• [WORK TO BE COMPLETED]
In the entries below, find the line with "Cartoons (75, 125)" and the line with "Linkedin (46, 2012)". Reproduce those two lines and every line between them exactly, and nothing more.

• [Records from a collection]
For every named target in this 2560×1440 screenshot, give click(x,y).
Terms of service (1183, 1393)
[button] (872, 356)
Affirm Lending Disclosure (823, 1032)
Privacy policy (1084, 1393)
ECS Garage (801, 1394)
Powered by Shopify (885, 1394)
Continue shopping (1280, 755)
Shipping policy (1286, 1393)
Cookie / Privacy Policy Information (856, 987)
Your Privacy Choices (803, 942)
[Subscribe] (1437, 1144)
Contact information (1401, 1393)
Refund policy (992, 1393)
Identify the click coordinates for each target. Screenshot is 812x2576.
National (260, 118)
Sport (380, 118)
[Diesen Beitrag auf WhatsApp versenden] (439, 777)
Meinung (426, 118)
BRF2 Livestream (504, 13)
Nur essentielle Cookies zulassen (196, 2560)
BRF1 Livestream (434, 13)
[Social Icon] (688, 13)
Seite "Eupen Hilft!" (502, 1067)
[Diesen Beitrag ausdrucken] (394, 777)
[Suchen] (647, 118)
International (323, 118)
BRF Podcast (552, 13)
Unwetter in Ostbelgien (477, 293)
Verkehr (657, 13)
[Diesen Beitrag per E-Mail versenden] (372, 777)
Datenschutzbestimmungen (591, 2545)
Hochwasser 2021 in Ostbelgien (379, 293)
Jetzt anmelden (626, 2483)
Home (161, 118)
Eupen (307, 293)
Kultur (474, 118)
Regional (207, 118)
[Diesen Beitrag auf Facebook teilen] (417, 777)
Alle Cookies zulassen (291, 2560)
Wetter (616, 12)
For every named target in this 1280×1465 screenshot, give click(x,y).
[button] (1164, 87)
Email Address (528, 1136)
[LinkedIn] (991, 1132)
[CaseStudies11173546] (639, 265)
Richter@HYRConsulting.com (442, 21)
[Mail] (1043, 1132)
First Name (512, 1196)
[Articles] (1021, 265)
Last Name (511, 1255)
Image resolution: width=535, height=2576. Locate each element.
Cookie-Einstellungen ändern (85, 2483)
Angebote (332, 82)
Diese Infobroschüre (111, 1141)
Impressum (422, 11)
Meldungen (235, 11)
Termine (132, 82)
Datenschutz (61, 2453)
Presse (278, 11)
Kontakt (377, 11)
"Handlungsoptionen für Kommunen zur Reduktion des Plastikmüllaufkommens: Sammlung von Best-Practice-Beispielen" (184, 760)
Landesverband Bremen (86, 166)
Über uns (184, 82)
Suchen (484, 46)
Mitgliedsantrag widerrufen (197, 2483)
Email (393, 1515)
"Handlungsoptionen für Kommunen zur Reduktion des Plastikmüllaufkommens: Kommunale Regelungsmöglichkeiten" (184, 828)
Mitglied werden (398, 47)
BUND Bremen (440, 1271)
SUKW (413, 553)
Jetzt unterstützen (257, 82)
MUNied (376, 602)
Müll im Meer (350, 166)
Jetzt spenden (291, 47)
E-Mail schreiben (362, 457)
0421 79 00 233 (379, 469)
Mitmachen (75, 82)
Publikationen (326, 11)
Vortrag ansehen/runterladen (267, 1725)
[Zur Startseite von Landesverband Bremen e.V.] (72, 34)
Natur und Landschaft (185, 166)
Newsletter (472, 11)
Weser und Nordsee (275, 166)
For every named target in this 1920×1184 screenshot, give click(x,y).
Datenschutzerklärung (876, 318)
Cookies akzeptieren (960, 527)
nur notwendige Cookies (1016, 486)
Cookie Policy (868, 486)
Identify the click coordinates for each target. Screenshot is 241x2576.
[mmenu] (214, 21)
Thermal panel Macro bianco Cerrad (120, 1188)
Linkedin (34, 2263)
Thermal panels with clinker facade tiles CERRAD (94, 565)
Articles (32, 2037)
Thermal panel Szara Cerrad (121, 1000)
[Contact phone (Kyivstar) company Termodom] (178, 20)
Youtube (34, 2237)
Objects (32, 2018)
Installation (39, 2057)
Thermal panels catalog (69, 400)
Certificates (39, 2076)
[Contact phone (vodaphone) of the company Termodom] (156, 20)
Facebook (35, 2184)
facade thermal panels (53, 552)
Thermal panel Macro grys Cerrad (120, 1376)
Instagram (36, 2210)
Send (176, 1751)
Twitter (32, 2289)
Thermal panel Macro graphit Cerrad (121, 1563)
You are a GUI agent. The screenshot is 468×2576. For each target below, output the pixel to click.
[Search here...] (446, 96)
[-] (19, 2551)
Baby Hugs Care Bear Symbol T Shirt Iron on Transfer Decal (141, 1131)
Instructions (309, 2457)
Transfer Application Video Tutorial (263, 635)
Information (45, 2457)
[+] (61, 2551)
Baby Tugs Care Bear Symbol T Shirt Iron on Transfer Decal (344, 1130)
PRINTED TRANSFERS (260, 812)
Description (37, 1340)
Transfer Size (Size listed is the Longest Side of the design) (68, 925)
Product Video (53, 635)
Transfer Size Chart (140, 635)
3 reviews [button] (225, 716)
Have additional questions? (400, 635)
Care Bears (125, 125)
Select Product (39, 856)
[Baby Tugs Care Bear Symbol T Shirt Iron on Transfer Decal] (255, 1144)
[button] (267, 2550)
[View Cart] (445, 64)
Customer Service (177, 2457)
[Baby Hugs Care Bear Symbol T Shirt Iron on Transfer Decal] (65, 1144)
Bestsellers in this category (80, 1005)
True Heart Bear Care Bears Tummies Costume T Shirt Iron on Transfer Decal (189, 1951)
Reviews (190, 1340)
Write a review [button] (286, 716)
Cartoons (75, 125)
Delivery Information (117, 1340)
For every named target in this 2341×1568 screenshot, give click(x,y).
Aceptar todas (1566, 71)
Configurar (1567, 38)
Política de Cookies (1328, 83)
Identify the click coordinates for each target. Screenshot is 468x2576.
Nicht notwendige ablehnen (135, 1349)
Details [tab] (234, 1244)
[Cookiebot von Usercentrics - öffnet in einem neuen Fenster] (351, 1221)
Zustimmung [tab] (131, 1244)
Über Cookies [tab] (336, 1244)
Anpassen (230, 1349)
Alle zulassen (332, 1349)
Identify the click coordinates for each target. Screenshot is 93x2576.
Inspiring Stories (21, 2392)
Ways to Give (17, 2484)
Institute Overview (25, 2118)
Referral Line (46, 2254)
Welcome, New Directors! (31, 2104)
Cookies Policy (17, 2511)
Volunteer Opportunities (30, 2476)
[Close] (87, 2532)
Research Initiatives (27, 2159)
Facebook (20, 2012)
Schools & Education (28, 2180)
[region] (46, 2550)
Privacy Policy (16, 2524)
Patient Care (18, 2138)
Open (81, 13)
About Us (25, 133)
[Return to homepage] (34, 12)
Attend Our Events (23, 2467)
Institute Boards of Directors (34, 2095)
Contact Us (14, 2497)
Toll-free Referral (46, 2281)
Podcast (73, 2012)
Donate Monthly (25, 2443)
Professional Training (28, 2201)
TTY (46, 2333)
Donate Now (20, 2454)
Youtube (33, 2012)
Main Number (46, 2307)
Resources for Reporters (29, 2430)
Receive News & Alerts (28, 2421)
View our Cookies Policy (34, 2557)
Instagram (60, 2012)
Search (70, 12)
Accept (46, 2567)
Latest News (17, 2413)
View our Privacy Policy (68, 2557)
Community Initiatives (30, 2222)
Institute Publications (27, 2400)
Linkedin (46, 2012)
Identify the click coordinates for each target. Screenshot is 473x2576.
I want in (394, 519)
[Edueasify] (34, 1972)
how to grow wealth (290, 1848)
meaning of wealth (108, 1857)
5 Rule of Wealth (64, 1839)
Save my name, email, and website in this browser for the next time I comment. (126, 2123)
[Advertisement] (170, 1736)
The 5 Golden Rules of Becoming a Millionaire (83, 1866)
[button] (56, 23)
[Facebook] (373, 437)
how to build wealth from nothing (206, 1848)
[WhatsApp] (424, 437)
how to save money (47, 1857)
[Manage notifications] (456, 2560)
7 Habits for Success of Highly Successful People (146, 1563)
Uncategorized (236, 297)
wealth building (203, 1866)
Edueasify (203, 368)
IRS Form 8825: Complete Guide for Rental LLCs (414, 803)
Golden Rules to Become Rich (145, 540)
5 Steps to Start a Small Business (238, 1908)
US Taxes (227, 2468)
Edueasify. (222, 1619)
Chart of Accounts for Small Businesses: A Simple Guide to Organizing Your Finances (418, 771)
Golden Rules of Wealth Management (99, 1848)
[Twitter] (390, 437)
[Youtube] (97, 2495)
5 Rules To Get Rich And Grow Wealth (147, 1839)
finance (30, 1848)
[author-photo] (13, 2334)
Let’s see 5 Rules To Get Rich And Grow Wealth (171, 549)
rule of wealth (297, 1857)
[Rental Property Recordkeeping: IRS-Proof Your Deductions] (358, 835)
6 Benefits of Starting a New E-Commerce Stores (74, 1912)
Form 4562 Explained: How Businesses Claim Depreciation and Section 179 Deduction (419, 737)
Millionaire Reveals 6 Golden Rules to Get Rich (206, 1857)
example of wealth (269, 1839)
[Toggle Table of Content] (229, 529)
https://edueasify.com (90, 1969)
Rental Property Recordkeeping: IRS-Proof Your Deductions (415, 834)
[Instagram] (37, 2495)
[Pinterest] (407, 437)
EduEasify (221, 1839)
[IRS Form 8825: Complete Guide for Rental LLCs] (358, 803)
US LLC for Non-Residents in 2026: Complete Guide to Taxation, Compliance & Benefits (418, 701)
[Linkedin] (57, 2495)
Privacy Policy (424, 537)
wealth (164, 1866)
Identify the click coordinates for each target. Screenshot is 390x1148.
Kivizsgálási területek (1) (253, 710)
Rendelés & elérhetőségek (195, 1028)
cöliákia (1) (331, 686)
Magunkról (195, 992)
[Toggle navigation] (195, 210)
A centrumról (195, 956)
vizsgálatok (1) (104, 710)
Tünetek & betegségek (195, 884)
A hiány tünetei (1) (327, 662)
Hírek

• [ANSWER BELOW]
Cartoons (75, 125)
Delivery Information (117, 1340)
For every named target in this 2341×1568 screenshot, give click(x,y).
Aceptar todas (1566, 71)
Configurar (1567, 38)
Política de Cookies (1328, 83)
Identify the click coordinates for each target. Screenshot is 468x2576.
Nicht notwendige ablehnen (135, 1349)
Details [tab] (234, 1244)
[Cookiebot von Usercentrics - öffnet in einem neuen Fenster] (351, 1221)
Zustimmung [tab] (131, 1244)
Über Cookies [tab] (336, 1244)
Anpassen (230, 1349)
Alle zulassen (332, 1349)
Identify the click coordinates for each target. Screenshot is 93x2576.
Inspiring Stories (21, 2392)
Ways to Give (17, 2484)
Institute Overview (25, 2118)
Referral Line (46, 2254)
Welcome, New Directors! (31, 2104)
Cookies Policy (17, 2511)
Volunteer Opportunities (30, 2476)
[Close] (87, 2532)
Research Initiatives (27, 2159)
Facebook (20, 2012)
Schools & Education (28, 2180)
[region] (46, 2550)
Privacy Policy (16, 2524)
Patient Care (18, 2138)
Open (81, 13)
About Us (25, 133)
[Return to homepage] (34, 12)
Attend Our Events (23, 2467)
Institute Boards of Directors (34, 2095)
Contact Us (14, 2497)
Toll-free Referral (46, 2281)
Podcast (73, 2012)
Donate Monthly (25, 2443)
Professional Training (28, 2201)
TTY (46, 2333)
Donate Now (20, 2454)
Youtube (33, 2012)
Main Number (46, 2307)
Resources for Reporters (29, 2430)
Receive News & Alerts (28, 2421)
View our Cookies Policy (34, 2557)
Instagram (60, 2012)
Search (70, 12)
Accept (46, 2567)
Latest News (17, 2413)
View our Privacy Policy (68, 2557)
Community Initiatives (30, 2222)
Institute Publications (27, 2400)
Linkedin (46, 2012)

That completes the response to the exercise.